Partiamo da un presupposto molto importante, non seguivo più Grey’s Anatomy da un pezzo e usavo gli episodi dell’undicesima stagione come tappabuchi nei momenti di noia, quelli in cui non riesci a dormire ma non vuoi nemmeno seguire quello che succede. Tanto lo schema, da 11 stagioni, è sempre lo stesso, saprei recitare una sceneggiatura a memoria.
Succede un tragico incidente e tutti finiscono nello stesso ospedale, c’è sempre qualcuno che cerca qualcun altro, che sia il fidanzato, la madre, lo sconosciuto empatico, il portafogli. Questo porta uno o più dei protagonisti a riflettere sulla loro esistenza e i pazienti sono sempre incredibilmente logorroici, li intubi, li anestetizzi ma loro continuano a raccontarti di quando hanno imparato ad andare in bici per la prima volta e mentre venivano inseguiti da un cane hanno capito cosa avrebbero fatto della loro vita: rompere le balle ai medici in ospedale. Succede poi che arriva il momento di crisi in cui uno dei personaggi scoppia in un monologo in cui vomita tutto quello che gli viene in mente – o vomita random in qualche angolo – e risolve la sua situazione di stallo. Qualcuno deve comunque morire. Ti amo. Ti ho detto che ti amo. Voglio amarti perché ti amo. Seguono altre dichiarazioni simili in cui la ridondanza è F O N D A M E N T A L E. Poi muore qualcun altro ma ormai non gliene frega più niente a nessuno.

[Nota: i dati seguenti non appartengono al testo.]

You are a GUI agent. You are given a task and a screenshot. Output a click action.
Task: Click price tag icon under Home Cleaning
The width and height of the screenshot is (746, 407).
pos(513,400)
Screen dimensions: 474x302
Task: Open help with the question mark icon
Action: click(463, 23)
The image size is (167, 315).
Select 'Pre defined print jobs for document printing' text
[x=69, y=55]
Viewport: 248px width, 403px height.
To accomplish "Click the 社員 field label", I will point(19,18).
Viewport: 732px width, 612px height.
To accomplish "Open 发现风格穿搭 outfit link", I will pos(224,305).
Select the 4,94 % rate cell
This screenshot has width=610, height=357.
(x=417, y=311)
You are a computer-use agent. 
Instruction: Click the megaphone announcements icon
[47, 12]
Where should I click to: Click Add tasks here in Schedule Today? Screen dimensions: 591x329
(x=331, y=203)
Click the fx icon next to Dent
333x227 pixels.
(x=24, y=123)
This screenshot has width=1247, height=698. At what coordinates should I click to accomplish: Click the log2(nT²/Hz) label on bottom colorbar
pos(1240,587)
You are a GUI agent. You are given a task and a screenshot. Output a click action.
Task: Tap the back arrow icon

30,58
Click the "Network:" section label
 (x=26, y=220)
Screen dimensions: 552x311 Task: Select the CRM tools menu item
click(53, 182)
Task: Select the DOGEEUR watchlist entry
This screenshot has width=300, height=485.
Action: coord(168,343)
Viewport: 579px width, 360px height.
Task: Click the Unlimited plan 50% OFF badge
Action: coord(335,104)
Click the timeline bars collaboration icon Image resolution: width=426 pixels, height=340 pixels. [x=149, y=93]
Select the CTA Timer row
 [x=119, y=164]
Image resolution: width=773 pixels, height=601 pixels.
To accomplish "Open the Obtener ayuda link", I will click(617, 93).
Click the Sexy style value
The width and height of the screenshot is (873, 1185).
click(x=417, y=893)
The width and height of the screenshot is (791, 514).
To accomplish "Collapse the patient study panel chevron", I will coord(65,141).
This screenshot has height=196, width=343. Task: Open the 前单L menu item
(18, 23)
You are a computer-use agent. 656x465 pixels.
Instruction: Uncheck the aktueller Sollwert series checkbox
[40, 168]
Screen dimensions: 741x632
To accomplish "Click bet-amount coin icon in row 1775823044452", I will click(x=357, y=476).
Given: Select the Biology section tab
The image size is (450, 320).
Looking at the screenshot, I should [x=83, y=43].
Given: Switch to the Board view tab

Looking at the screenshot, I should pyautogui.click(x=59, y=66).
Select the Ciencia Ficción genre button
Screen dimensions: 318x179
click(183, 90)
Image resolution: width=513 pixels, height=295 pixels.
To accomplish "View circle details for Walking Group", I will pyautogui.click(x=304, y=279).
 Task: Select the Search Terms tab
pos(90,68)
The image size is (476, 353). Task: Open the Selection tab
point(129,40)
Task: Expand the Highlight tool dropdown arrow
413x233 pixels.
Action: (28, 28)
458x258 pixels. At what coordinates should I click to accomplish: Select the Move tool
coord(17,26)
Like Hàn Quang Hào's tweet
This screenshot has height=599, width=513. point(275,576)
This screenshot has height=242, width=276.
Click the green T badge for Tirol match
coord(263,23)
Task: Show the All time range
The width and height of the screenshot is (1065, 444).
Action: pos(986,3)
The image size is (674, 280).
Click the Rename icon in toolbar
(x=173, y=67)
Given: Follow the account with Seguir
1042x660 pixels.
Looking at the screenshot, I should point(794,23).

Non so che problema abbia Shonda Rhimes e perché sia così ossessionata dalla morte, ma i personaggi più amati di “Grey’s Anatomy” se ne sono andati soffrendo come disgraziati. Il suo senso sadico l’ha portata a ricevere migliaia e migliaia di insulti online da parte di fan amareggiati. Da una parte c’è lei che rielabora i suoi probabili traumi d’infanzia incassando fior fior di quattrini, dall’altra i fan che arrivano al limite dell’ossessione e non accettano la finzione, figurarsi come vivono nel mondo reale. E poi ci sono i geni dello spoiler, quelli che non si sa per quale motivo devono raccontare per forza come va a finire, facendo a gara per arrivare prima degli altri. E non è che vincano qualcosa, a parte una valangata di insulti.
Sappiamo tutti come finisce l’undicesima stagione di Grey’s Anatomy, basta guardare Twitter, Facebook e le news di Google in merito all’argomento, ma qui non lo diremo. Qui diremo che anche basta con questa serie tv, perché Shonda Rhimes ormai altro che drama, ha superato ogni limite possibile, con i medici che squartati sul tavolo operatorio si fanno le diagnosi da soli anche mentre sono in coma farmacologico, muoiono come mosche, non hanno tempo per farsi nemmeno una doccia per salvare vite ma copulano come se non ci fosse un domani; si dimenticano di avere dei figli ma poi vanno a bere un sacco di tequila al bar, sono ossessionati dalle malattie più disgustose, dalle ossa rotte e dalle esplosioni splatter in pronto soccorso. Un branco di malattie psichiatriche che da 11 anni segnano il successo di “Grey’s Anatomy” ma adesso anche basta, Shonda. La prossima morte che vogliamo dev’essere quella della serie. Anche tu, come i personaggi di Grey’s che hanno metabolizzato la morte di tutti i loro amici, incidenti spettacolari, gambe tagliate, bombe e pistolate, dovrai dire addio a questa cagata pazzesca.